Britain has helped locate more than 600 Ukrainian children who have been abducted and forcibly taken to Russia.

Since September, a Ukrainian-led scheme, which includes the UK, has been searching, analysing and verifying data to find children illegally taken to Russia during the war.

The initiative has located 295 youngsters who were deported to the Russian Federation and 71 who were placed under guardianship, or custody, by Russian citizens and either sent to the Russian Federation or relocated within occupied Ukrainian territories. Another 242 children were identified after their profiles were found on adoption websites.

Several countries, including the UK, Canada, Norway, Finland, Austria, Latvia, Estonia, Switzerland and Sweden are involved in the scheme, which was launched by Andriy Yermak, the Ukrainian president’s chief of staff.

Yvette Copper, the foreign secretary, said: “Putin’s heinous policy to illegally kidnap, deport and indoctrinate Ukrainian children demonstrates the depths to which he will sink to destroy Ukrainian families and to seek to eradicate Ukrainian identity and future.

“The UK has worked with the Ukrainian government establishing a tracing mechanism that will support the return of the thousands of children taken by Russia. The UK’s ability to convene and catalyse others is one of our most important strengths, and we will continue to use it to ensure that every child has the chance to return home, safely and with dignity.

“We must not lose sight of Russia’s clear obligations under international law, and these violations cannot go unchallenged.”

British Foreign Secretary Yvette Cooper shakes hands with Ukraine's President Volodymyr Zelensky, while British Prime Minister Keir Starmer stands between them, smiling.

Yvette Cooper with Sir Keir Starmer and President Zelensky last month

CHRIS J RATCLIFFE/EPA

The UK has committed more than £2.8 million to support Ukrainian efforts to facilitate the return and reintegration of children taken by Russia. The exact technique being used to trace the children is shrouded in secrecy to avoid Russian detection but it includes analysis of social media posts, satellite imagery, adoption databases and information provided by intelligence sources to find the missing children. It is explicitly linked to a UN resolution condemning Russia’s abduction of children.

The idea is that by establishing a credible, internationally-backed mechanism, Ukraine can strengthen its leverage to put pressure on Russia and provide more concrete cases for repatriation or accountability.

Official figures suggest that 19,546 children have been taken from their homes against their will by Russia since the conflict began. However, earlier this year, a team of experts from Yale University estimated that about 35,000 Ukrainian children listed as missing may be in Russia, or Russian-occupied territories. Some were taken from orphanages, others from their homes, schools, or shelters.

Since the full invasion in February 2022, Ukrainian children have been sent to an extensive network of camps for re-education or to Russify and militarise them.
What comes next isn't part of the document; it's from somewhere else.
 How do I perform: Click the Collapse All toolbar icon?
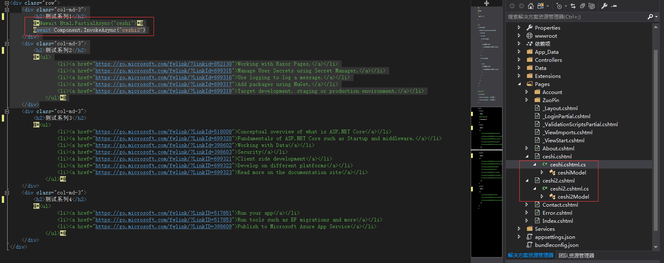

They are subjected to programmes that include indoctrination, combat drills, paratrooper training and even classes on how to assemble drones for the Russian armed forces.

Children from orphanages in the Donetsk region eat a meal at a camp in Russia.

Children from different orphanages in the Donetsk region at a camp in Zolotaya Kosa, southwest Russia

AP

A report — Ukraine’s Stolen Children: Inside Russia’s Network of Re-Education and Militarisation, by the Humanitarian Research Lab at Yale School of Public Health — found that at least 130 of the camps have been involved in re-education, including efforts to indoctrinate children with pro-Russia narratives. The report found at least 39 of the facilities run militarisation programmes where children as young as eight are put through weapons training, grenade-throwing competitions and tactical medicine courses.

Teenagers in military-style uniforms assembling Kalashnikov assault rifles, with a television presenter in the lower-left corner.

Militarisation programmes put the children through weapons training and grenade-throwing competitions

A young person assembling a Kalashnikov assault rifle in a military-patriotic camp in Russia, with a news reporter in a smaller inset.

President Zelensky said last week that more than 1,600 children abducted by the Russians had been brought back since the start of the war and efforts continue to bring more home. He said Ukrainian services had identified “around 400 locations of abducted children” inside Russia. Each case required painstaking verification and international co-ordination.

Last month, eight Ukrainian children were reunited with their families after talks between Melania Trump and President Putin. The US first lady wrote a letter to Putin in August, which was hand-delivered by her husband during a meeting with the Russian president in Alaska.

Of the eight children, the first lady said three separated from their families were displaced to Russia because of frontline fighting. Another young girl displaced by the conflict has been returned from Ukraine to Russia, Melania Trump says.

The children’s reunification with their families was facilitated by Ukraine and Russia, the first lady said, adding that she was given a detailed report with photographs and the “identities and circumstances” of each child. The US government “confirmed the facts”, she said.